To provide random access to these objects, PDF provides a cross-reference table for each document, which record the absolute offset of every object available [4]. To open a PDF file can then be replaced by "open a binary file, find the cross-reference table, read the cross-reference table, and construct the root object (catalog object)". After constructing the cross-reference table, we can then access any objects in the document and interpret the document correctly. By the way, to repair PDF file often requires rebuilding the cross-reference table.

Besides these primitives, if we want to achieve editing capability, we have to provide object life cycle management, capability of adding and deleting objects, flushing dirty objects, remove unused objects and etc. These form the basis of CosDoc class.

Object life cycle control is important especially when we use cache to enhance performance and want to modify objects in the meanwhile. Thanks to Python's native smart pointer (reference counting) to all object instance, it is straightforward to implement this feature efficiently by overriding destructor. With the overriding destructor, every object instance will automatically flush itself into temp file if it is in dirty state and when its reference count decreases to zero. The cache management of object instances also takes advantage of this feature. The cache pool refreshing is just doing cache entry reassignment. All related objects level processing are done implicitly by life cycle control.

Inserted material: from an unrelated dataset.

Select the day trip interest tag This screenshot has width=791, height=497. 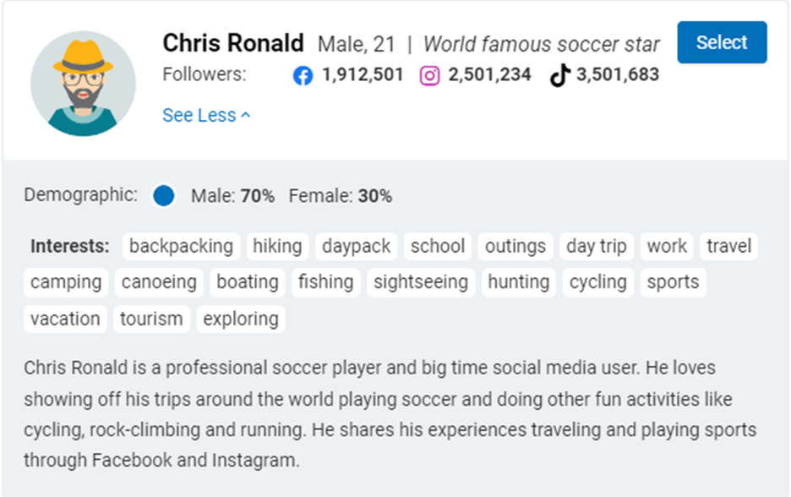597,246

Object traversal is also an important function of this layer. Many operations need it including object copy, unused object removal (used in saveas), page insertion (need deepcopy of objects), etc. Object traversal does a similar task to deepcopy in Python. However, unlike Python objects, CosObj has a special indirect reference type, which reference other indirect object in the document. It is intuitively a recursive-oriented job, which will encounter difficulty as large PDF files containing hundreds or even thousands of objects are concerned. Performing object traversal in a recursive way sometimes may induce maximum recursion limit since some PDF documents contain too many chained objects. Deploying with a stack of visited objects gives a simple way to solve this issue.

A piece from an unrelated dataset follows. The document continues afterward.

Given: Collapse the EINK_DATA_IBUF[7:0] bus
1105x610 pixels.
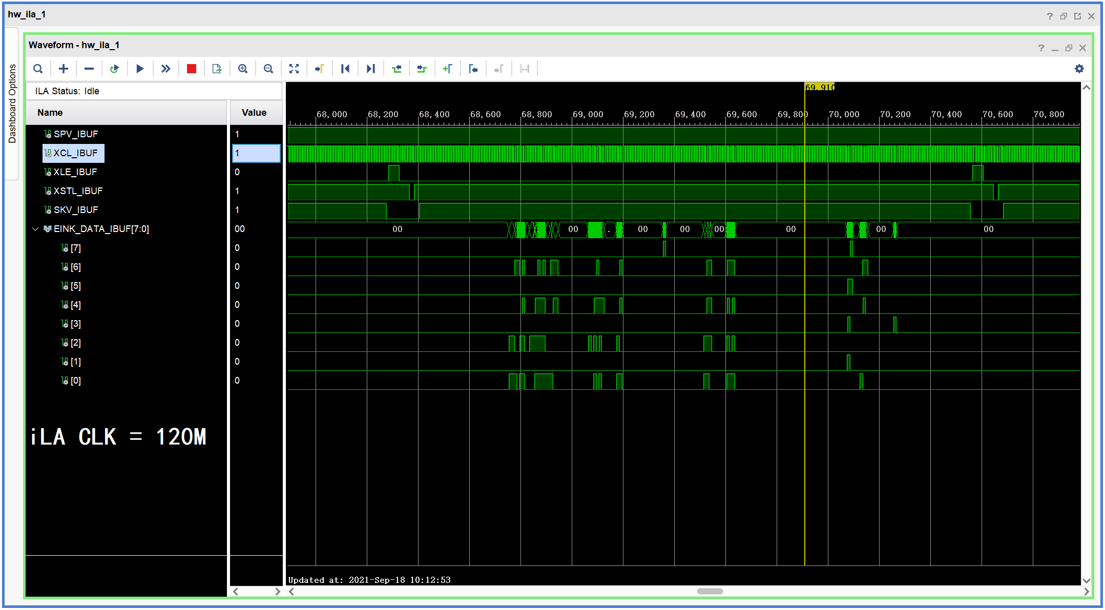Looking at the screenshot, I should [x=35, y=229].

In a summary, the function categories of CosDoc layer includes document control, cross-reference table management, cache management, and object level manipulation. The object level manipulation includes object retrieval and flush, object adding and copy, and object traversal. Cache management provides functions like cache item retrieval, replacing, refreshing, and flush. Cross-reference table management provides table construction, object status recording, free entry management and etc. Document-level functions provide intuitive user interfaces for the document manipulation. For example, 'open' provides a straightforward way to load an existing PDF file. 'Saveas' provides a way to remove unused objects and reassign object number by object traversal across the document and finally save the modified document into a new PDF file.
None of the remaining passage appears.